Text shown -
━━━
The RTX 4090 24 GB at £289/mo runs everything in our list at full precision. Ada Lovelace FP8 is good (though not as fast as Blackwell), and 24 GB makes FLUX.1 dev FP16 actually pleasant rather than barely-fits. It’s a strong pick if you specifically need FLUX.1 dev FP16 but don’t want to pay 5090 prices.

The RTX 5090 32 GB at £399/mo is the catalogue’s image-generation flagship. Blackwell FP4 hardware, 32 GB of VRAM, and the highest tensor throughput of any GeForce-class card we host. FLUX.1 dev FP16 is comfortable with ControlNet and LoRA stacks loaded; SDXL renders are roughly half the wall-clock of the 4090. If your business depends on render throughput, this is the card.

The RTX 6000 PRO 96 GB at £899/mo is for batch jobs and parallel pipelines. 96 GB lets you keep SDXL, FLUX.1 dev and a stack of LoRAs hot in memory simultaneously, run batch sizes the consumer cards can’t touch, and serve multiple ComfyUI instances off one box. ECC memory matters if you’re running 24/7 production. Most single-user image-gen workloads don’t need it, but for a small studio it pays for itself.
━━━
Excerpted data -
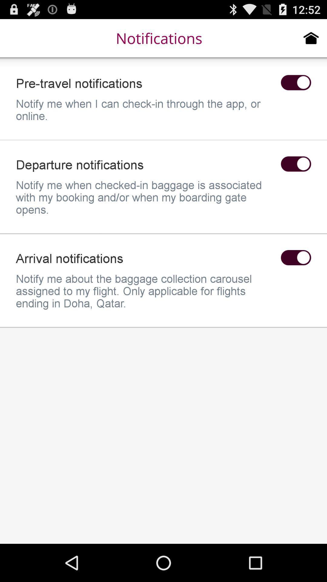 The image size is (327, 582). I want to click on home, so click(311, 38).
━━━
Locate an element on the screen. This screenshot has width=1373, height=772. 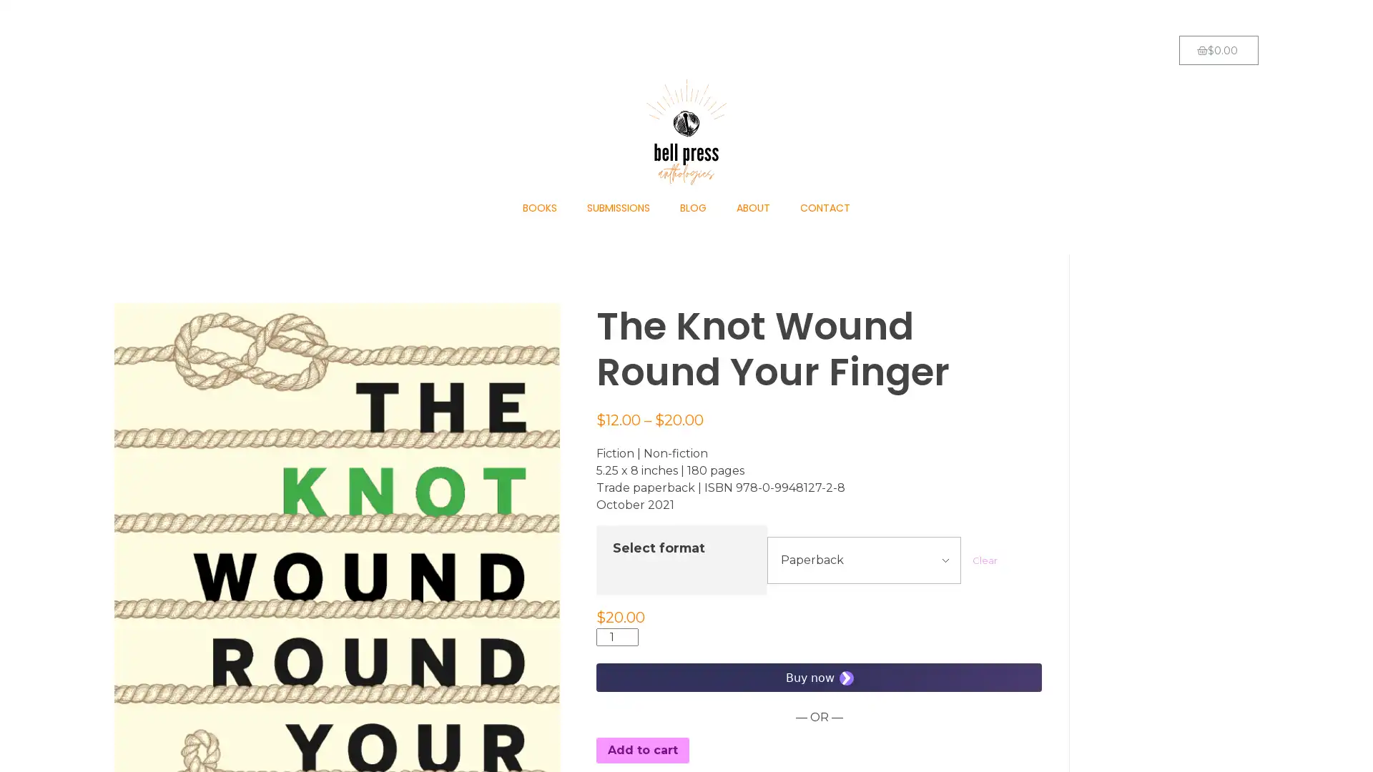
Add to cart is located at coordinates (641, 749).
━━━
Work instructions - Transcribe the stretch of the GPU hosting text from "The RTX 5090" through "pays for itself.".

Task result -
The RTX 5090 32 GB at £399/mo is the catalogue’s image-generation flagship. Blackwell FP4 hardware, 32 GB of VRAM, and the highest tensor throughput of any GeForce-class card we host. FLUX.1 dev FP16 is comfortable with ControlNet and LoRA stacks loaded; SDXL renders are roughly half the wall-clock of the 4090. If your business depends on render throughput, this is the card.

The RTX 6000 PRO 96 GB at £899/mo is for batch jobs and parallel pipelines. 96 GB lets you keep SDXL, FLUX.1 dev and a stack of LoRAs hot in memory simultaneously, run batch sizes the consumer cards can’t touch, and serve multiple ComfyUI instances off one box. ECC memory matters if you’re running 24/7 production. Most single-user image-gen workloads don’t need it, but for a small studio it pays for itself.